--- REQUIRED ACTION ---
Exactly the lines from the one containing "The image size is (839, 588)." through the end of the listing below are required, restated word for word and without pictures.

--- DATASET ---

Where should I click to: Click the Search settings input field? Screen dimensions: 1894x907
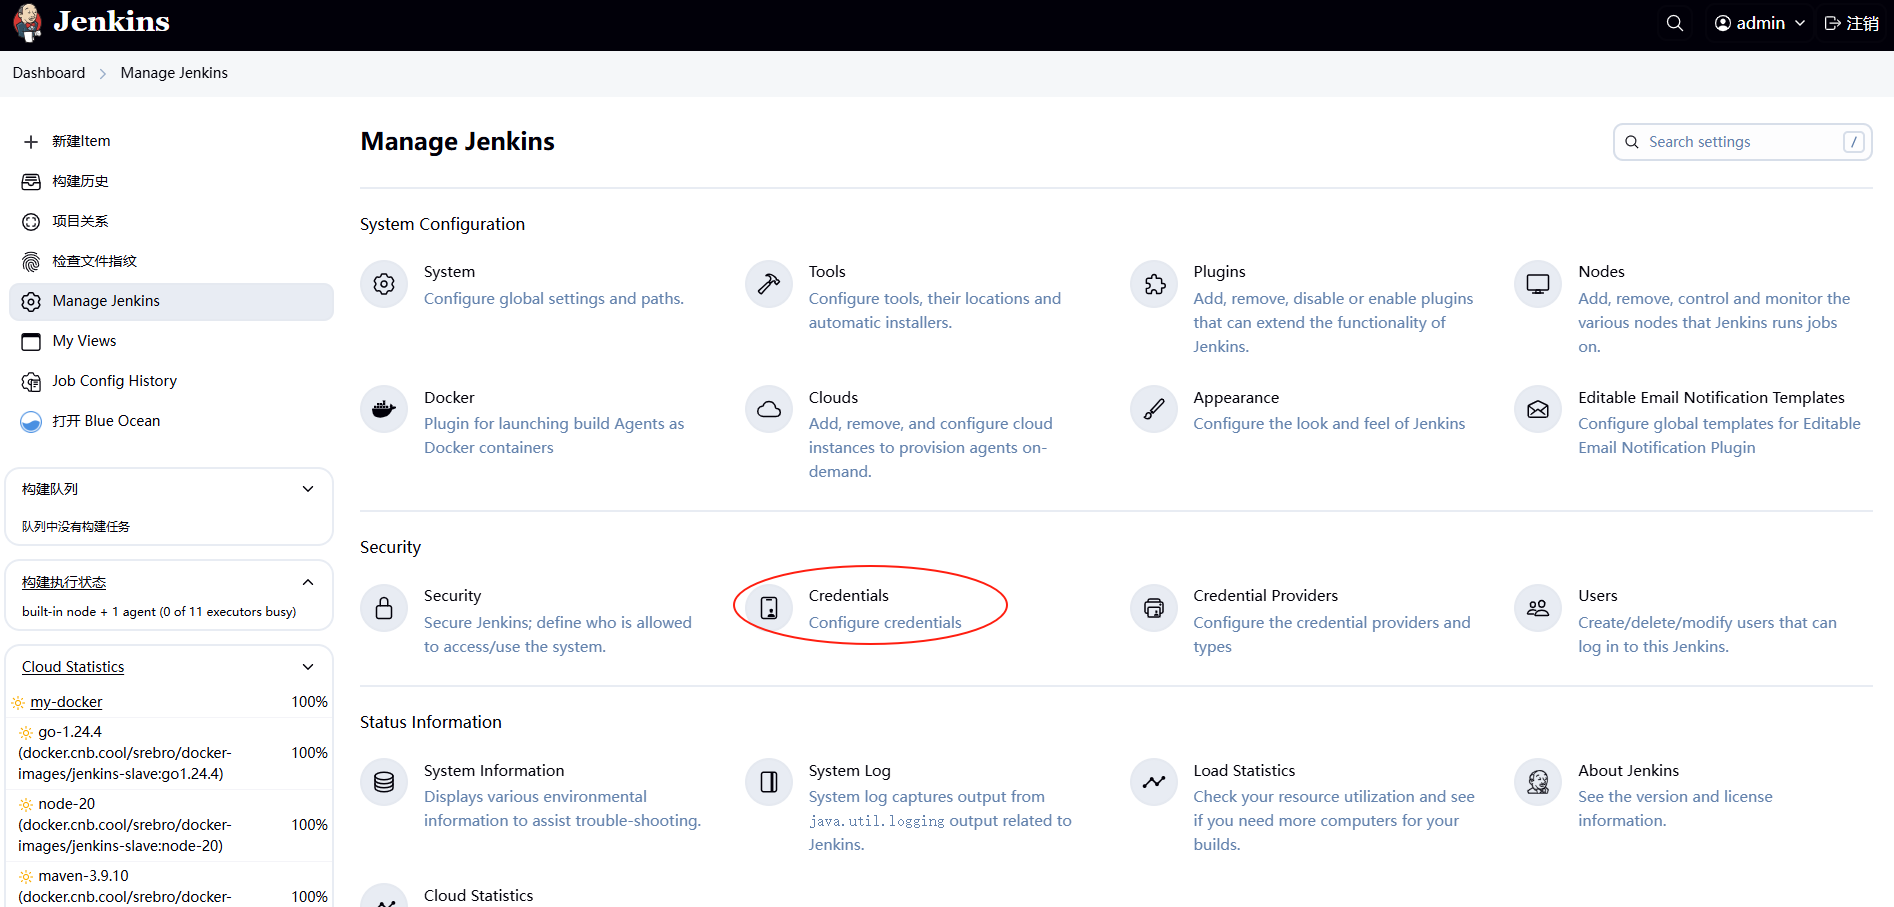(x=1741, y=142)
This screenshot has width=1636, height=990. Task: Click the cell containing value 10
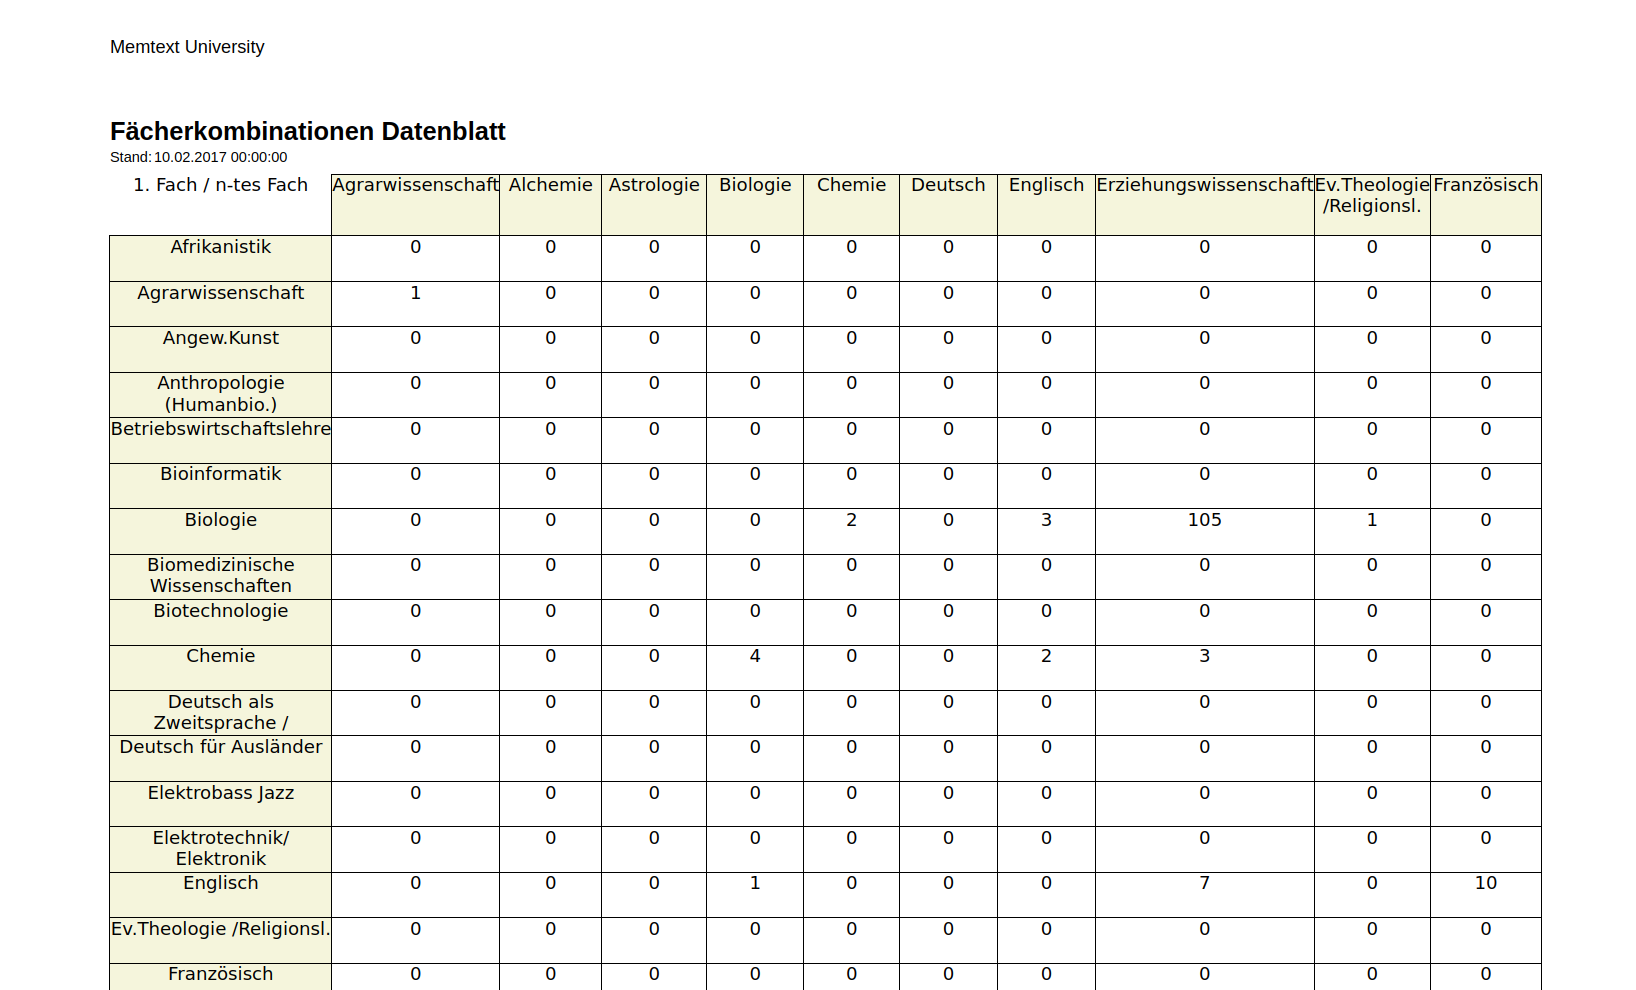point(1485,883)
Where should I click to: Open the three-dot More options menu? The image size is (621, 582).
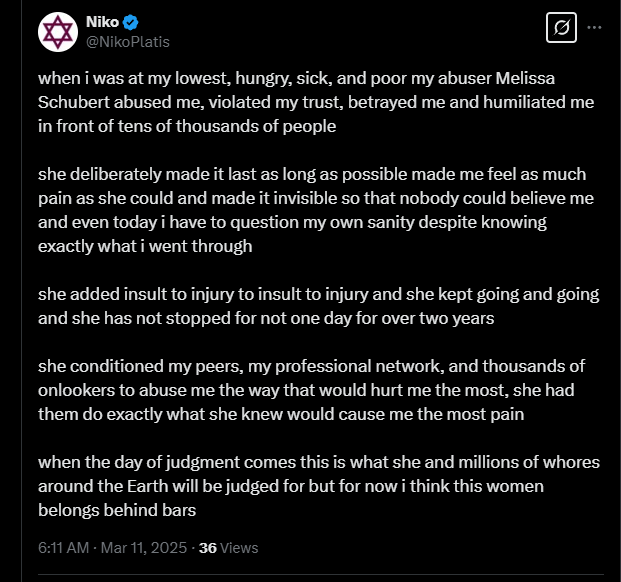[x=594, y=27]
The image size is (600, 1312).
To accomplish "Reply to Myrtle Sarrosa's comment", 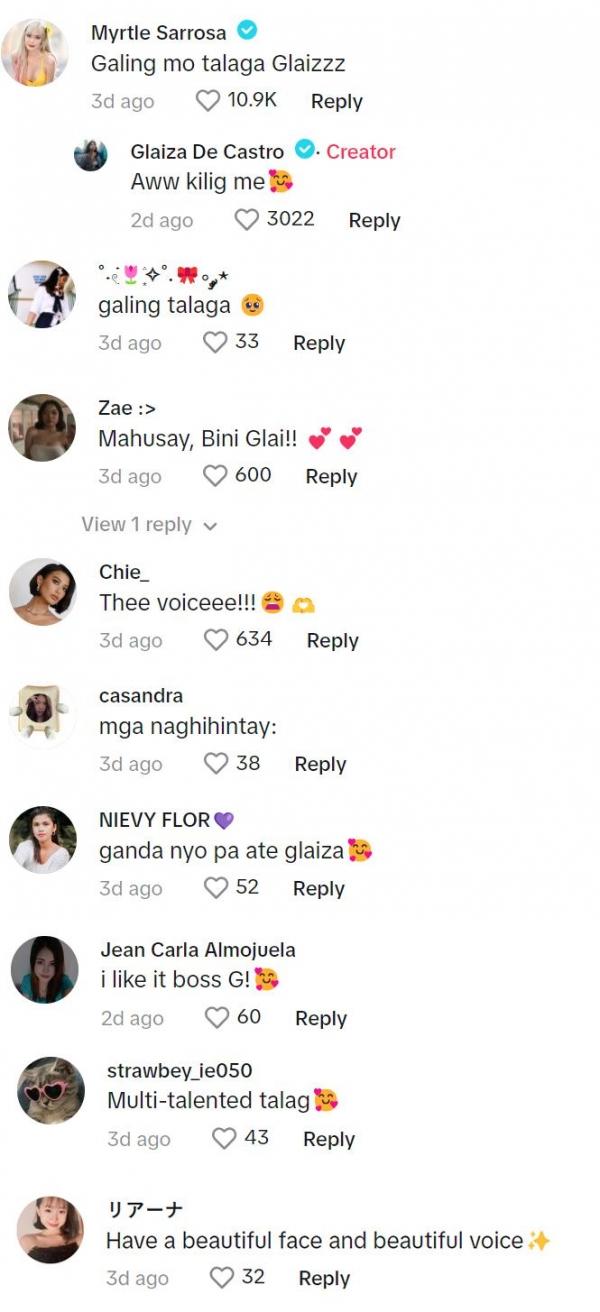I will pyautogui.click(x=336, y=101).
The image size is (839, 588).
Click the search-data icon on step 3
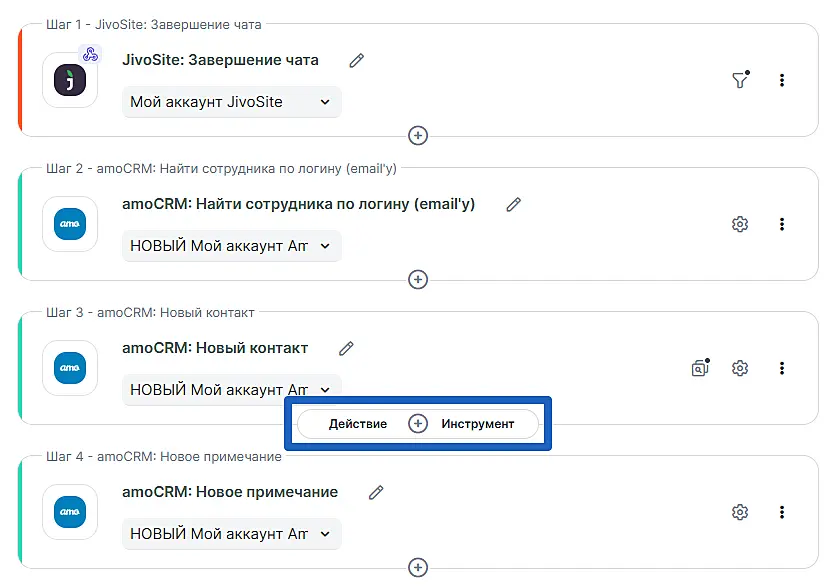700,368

--- SOLUTION FOR THIS PROBLEM ---
The image size is (839, 588).
Click the search-data icon on step 3
700,368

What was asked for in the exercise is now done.